**DIRECTIONS FOR THIS TASK:** Using the material below, return exactly the lines between the one holding "Open the Assembly" and the one holding "Task: Select the 1/3 volume radio option", inclusive, and no others.

**PROVIDED RECORDS:**
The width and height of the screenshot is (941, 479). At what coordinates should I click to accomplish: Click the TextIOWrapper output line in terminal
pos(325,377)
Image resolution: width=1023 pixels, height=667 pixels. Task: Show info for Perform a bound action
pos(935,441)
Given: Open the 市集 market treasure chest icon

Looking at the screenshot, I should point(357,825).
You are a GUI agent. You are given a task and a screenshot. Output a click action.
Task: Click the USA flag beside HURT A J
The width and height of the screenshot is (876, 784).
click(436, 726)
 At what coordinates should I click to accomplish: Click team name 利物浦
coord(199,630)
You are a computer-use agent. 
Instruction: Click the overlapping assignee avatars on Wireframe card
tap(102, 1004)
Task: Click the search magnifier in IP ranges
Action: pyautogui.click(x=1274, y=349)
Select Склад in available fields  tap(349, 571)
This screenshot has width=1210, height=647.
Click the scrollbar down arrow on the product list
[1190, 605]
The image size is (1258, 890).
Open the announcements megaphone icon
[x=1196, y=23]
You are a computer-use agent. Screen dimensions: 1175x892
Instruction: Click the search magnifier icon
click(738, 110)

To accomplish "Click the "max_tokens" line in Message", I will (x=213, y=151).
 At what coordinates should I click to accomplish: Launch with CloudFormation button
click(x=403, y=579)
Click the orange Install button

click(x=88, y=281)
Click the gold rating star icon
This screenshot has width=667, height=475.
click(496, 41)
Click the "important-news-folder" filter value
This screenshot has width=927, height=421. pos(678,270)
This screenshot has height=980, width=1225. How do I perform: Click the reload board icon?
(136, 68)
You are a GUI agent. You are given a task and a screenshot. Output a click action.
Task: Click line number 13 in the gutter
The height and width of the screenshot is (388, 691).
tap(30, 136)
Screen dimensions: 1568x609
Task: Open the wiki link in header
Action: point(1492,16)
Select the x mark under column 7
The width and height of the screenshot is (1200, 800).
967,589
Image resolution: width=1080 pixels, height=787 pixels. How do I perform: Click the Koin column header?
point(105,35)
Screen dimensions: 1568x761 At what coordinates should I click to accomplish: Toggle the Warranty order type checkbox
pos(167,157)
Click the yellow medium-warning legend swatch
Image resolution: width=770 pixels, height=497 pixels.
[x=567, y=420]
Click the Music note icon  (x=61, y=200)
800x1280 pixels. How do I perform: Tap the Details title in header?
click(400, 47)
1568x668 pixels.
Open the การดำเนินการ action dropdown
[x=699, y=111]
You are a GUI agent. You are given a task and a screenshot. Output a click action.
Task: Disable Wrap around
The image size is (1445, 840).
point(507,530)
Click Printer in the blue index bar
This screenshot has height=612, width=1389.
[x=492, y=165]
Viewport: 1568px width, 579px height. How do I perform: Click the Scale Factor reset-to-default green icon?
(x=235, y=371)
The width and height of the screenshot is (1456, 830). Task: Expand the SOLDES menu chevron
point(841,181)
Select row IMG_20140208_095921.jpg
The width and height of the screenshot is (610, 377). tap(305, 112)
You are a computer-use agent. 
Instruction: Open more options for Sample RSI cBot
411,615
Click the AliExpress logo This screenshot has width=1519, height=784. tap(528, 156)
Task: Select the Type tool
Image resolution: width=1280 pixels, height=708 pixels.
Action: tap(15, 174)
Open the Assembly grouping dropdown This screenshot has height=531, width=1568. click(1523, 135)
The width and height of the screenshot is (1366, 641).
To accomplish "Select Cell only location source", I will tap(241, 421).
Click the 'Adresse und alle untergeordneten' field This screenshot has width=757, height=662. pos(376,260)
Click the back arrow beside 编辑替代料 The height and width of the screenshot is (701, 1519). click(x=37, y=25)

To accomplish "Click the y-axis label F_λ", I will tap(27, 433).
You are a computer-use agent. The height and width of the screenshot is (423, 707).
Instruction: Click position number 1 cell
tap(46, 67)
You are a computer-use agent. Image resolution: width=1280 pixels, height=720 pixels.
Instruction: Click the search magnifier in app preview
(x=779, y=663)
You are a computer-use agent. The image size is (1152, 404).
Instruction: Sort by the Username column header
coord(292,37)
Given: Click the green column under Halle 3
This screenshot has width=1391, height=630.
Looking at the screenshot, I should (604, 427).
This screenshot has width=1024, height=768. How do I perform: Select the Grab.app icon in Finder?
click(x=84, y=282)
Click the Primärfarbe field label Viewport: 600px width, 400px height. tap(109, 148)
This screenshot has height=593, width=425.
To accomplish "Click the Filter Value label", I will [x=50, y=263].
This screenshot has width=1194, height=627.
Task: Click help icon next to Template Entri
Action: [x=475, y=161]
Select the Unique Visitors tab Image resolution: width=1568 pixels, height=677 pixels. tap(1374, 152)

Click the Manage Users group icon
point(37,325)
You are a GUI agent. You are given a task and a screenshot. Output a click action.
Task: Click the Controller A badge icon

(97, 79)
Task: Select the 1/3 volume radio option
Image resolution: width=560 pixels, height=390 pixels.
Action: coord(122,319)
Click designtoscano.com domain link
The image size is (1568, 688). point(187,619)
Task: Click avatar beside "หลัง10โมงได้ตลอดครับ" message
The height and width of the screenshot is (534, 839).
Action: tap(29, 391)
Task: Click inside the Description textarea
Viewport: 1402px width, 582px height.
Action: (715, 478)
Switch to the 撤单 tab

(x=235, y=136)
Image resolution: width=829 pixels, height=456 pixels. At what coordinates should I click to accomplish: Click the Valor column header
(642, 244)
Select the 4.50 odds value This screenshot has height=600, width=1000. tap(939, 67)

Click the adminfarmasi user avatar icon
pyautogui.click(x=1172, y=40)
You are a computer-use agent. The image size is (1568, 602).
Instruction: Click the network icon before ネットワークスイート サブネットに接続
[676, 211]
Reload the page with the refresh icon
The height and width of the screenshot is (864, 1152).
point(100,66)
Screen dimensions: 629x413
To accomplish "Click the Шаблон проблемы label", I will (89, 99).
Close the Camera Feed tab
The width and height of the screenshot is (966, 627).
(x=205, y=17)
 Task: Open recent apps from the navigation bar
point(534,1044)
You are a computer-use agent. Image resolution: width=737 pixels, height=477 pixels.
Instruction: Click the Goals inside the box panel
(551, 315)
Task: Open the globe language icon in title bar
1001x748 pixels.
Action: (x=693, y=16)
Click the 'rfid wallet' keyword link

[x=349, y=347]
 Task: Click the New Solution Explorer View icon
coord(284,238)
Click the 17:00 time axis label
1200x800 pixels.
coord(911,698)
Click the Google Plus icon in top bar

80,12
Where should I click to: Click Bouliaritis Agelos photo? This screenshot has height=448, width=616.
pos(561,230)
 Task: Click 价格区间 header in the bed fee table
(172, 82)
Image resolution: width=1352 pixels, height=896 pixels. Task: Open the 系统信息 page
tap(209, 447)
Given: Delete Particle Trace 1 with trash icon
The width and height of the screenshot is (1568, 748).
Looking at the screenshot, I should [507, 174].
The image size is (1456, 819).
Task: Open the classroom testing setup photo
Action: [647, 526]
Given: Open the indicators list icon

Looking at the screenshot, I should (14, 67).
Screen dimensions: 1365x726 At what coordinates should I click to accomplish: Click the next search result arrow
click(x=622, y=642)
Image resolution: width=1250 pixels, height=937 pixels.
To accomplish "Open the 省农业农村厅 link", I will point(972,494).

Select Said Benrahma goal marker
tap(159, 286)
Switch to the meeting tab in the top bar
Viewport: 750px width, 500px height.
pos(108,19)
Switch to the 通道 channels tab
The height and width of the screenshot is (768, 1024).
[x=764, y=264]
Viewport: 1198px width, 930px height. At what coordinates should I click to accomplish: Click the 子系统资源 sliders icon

**TASK SOLUTION:**
Open the Assembly grouping dropdown This screenshot has height=531, width=1568. click(1523, 135)
The width and height of the screenshot is (1366, 641).
To accomplish "Select Cell only location source", I will tap(241, 421).
Click the 'Adresse und alle untergeordneten' field This screenshot has width=757, height=662. pos(376,260)
Click the back arrow beside 编辑替代料 The height and width of the screenshot is (701, 1519). click(x=37, y=25)

To accomplish "Click the y-axis label F_λ", I will tap(27, 433).
You are a computer-use agent. The height and width of the screenshot is (423, 707).
Instruction: Click position number 1 cell
tap(46, 67)
You are a computer-use agent. Image resolution: width=1280 pixels, height=720 pixels.
Instruction: Click the search magnifier in app preview
(x=779, y=663)
You are a computer-use agent. The image size is (1152, 404).
Instruction: Sort by the Username column header
coord(292,37)
Given: Click the green column under Halle 3
This screenshot has width=1391, height=630.
Looking at the screenshot, I should (604, 427).
This screenshot has width=1024, height=768. How do I perform: Select the Grab.app icon in Finder?
click(x=84, y=282)
Click the Primärfarbe field label Viewport: 600px width, 400px height. tap(109, 148)
This screenshot has height=593, width=425.
To accomplish "Click the Filter Value label", I will [x=50, y=263].
This screenshot has width=1194, height=627.
Task: Click help icon next to Template Entri
Action: [x=475, y=161]
Select the Unique Visitors tab Image resolution: width=1568 pixels, height=677 pixels. tap(1374, 152)

Click the Manage Users group icon
point(37,325)
You are a GUI agent. You are given a task and a screenshot. Output a click action.
Task: Click the Controller A badge icon

(97, 79)
Task: Select the 1/3 volume radio option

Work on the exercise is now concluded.